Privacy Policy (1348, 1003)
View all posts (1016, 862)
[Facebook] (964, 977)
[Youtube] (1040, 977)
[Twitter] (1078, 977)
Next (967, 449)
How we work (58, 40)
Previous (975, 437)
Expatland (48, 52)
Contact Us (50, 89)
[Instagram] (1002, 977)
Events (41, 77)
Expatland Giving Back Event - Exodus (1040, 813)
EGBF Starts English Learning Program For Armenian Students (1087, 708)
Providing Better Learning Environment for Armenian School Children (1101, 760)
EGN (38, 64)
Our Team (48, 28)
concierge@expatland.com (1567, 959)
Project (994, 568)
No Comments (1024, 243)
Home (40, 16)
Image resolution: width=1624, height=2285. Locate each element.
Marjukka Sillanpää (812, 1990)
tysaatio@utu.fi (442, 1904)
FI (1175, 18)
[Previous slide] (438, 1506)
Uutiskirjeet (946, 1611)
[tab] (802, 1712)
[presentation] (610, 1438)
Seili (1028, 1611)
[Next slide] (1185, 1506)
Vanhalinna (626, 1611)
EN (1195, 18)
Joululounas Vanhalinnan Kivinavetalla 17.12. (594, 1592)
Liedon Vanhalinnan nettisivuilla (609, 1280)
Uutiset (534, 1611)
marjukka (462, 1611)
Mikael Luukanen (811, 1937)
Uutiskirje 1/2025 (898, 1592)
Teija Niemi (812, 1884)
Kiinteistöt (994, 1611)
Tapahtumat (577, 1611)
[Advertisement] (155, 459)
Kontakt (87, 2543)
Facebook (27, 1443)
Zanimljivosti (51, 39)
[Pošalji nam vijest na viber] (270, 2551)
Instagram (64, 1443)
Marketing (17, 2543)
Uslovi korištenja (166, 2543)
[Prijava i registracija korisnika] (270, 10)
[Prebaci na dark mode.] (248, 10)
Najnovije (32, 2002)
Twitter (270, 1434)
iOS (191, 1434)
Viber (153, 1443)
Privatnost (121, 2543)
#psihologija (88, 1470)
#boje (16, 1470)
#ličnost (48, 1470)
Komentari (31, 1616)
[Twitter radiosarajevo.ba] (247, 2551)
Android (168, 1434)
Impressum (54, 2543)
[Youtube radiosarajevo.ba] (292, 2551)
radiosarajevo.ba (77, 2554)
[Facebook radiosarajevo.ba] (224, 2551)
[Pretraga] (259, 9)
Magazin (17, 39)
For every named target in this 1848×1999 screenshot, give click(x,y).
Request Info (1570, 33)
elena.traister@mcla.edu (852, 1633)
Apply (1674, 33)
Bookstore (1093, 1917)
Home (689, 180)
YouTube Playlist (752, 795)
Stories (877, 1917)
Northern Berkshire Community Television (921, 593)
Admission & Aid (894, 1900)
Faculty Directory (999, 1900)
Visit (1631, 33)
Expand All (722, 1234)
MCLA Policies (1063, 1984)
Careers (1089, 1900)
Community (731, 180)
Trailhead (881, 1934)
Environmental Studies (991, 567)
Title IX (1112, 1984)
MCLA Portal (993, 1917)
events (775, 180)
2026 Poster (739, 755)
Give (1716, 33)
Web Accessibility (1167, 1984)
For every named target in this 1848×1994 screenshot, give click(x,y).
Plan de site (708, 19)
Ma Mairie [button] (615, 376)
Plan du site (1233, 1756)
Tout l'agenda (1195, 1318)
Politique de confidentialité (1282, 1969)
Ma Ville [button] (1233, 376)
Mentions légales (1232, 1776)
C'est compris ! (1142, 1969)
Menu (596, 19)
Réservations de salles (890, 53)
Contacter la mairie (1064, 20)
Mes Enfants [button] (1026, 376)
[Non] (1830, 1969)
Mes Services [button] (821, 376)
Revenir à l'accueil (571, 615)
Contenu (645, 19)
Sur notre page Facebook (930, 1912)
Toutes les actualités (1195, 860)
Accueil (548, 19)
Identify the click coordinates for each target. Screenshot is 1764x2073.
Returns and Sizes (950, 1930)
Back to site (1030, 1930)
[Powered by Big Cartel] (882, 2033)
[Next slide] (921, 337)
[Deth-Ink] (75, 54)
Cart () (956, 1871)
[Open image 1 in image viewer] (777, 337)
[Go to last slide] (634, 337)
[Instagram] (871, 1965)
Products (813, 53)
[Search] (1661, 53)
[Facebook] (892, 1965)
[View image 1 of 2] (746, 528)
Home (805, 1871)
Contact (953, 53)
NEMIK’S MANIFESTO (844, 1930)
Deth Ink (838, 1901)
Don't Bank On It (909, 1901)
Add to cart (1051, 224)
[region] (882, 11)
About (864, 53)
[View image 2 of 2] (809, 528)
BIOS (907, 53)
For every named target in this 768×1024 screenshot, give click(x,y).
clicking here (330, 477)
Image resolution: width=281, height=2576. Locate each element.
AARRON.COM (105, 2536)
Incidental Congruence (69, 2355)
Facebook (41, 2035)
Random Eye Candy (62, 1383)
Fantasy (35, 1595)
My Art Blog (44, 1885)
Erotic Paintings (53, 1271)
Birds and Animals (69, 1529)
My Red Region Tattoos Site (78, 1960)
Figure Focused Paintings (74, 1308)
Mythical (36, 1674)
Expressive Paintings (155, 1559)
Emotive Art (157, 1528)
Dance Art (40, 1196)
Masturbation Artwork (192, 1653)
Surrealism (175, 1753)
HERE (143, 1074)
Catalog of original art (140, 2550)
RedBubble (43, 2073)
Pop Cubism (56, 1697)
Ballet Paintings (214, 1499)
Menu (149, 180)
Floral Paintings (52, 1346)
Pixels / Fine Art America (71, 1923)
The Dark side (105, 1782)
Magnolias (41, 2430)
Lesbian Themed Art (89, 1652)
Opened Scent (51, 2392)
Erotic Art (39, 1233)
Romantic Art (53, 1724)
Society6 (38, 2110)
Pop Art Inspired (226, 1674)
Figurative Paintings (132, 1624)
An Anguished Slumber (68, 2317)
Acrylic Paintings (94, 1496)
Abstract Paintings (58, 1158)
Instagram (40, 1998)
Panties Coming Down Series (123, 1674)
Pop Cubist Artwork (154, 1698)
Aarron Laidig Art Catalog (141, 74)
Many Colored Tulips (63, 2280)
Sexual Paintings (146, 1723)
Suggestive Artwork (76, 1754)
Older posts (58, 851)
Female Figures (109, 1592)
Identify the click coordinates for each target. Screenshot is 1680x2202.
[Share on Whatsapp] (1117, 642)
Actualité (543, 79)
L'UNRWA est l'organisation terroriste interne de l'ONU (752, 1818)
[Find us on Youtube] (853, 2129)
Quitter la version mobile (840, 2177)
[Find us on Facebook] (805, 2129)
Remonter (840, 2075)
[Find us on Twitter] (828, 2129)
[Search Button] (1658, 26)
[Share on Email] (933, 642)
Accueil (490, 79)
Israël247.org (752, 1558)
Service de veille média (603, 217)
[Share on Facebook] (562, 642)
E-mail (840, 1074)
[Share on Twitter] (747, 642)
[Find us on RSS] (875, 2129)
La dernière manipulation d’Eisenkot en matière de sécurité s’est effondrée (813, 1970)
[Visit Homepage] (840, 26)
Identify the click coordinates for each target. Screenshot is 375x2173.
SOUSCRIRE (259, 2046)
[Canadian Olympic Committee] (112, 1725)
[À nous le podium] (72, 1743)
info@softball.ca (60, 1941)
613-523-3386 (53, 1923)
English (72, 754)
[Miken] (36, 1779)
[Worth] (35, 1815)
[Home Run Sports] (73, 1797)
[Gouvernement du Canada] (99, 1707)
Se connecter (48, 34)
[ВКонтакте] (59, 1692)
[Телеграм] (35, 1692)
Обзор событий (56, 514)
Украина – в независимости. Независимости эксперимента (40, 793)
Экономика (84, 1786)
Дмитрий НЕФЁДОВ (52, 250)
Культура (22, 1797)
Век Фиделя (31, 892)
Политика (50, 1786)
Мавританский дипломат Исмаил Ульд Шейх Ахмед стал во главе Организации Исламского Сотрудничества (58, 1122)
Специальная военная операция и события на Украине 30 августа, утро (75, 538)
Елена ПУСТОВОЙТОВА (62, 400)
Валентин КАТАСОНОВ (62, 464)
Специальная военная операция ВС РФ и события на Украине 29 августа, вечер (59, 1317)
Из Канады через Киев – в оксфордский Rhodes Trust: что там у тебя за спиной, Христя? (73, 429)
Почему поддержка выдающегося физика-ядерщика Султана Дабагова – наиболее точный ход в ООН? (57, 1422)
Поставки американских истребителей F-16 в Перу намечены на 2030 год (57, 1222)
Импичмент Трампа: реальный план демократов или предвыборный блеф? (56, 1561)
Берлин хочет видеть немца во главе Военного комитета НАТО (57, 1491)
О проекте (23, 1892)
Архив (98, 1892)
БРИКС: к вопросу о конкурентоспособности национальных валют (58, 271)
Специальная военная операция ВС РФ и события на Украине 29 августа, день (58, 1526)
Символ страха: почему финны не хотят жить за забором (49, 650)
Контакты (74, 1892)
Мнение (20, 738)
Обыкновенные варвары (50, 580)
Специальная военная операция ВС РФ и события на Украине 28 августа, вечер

**YOUR OBJECTIVE**
Here the output must be the lines above from the line with "Facebook (27, 1443)" to the line with "iOS (191, 1434)", both included, duplicated word for word and nothing else.

**TASK SOLUTION**
Facebook (27, 1443)
Zanimljivosti (51, 39)
[Pošalji nam vijest na viber] (270, 2551)
Instagram (64, 1443)
Marketing (17, 2543)
Uslovi korištenja (166, 2543)
[Prijava i registracija korisnika] (270, 10)
[Prebaci na dark mode.] (248, 10)
Najnovije (32, 2002)
Twitter (270, 1434)
iOS (191, 1434)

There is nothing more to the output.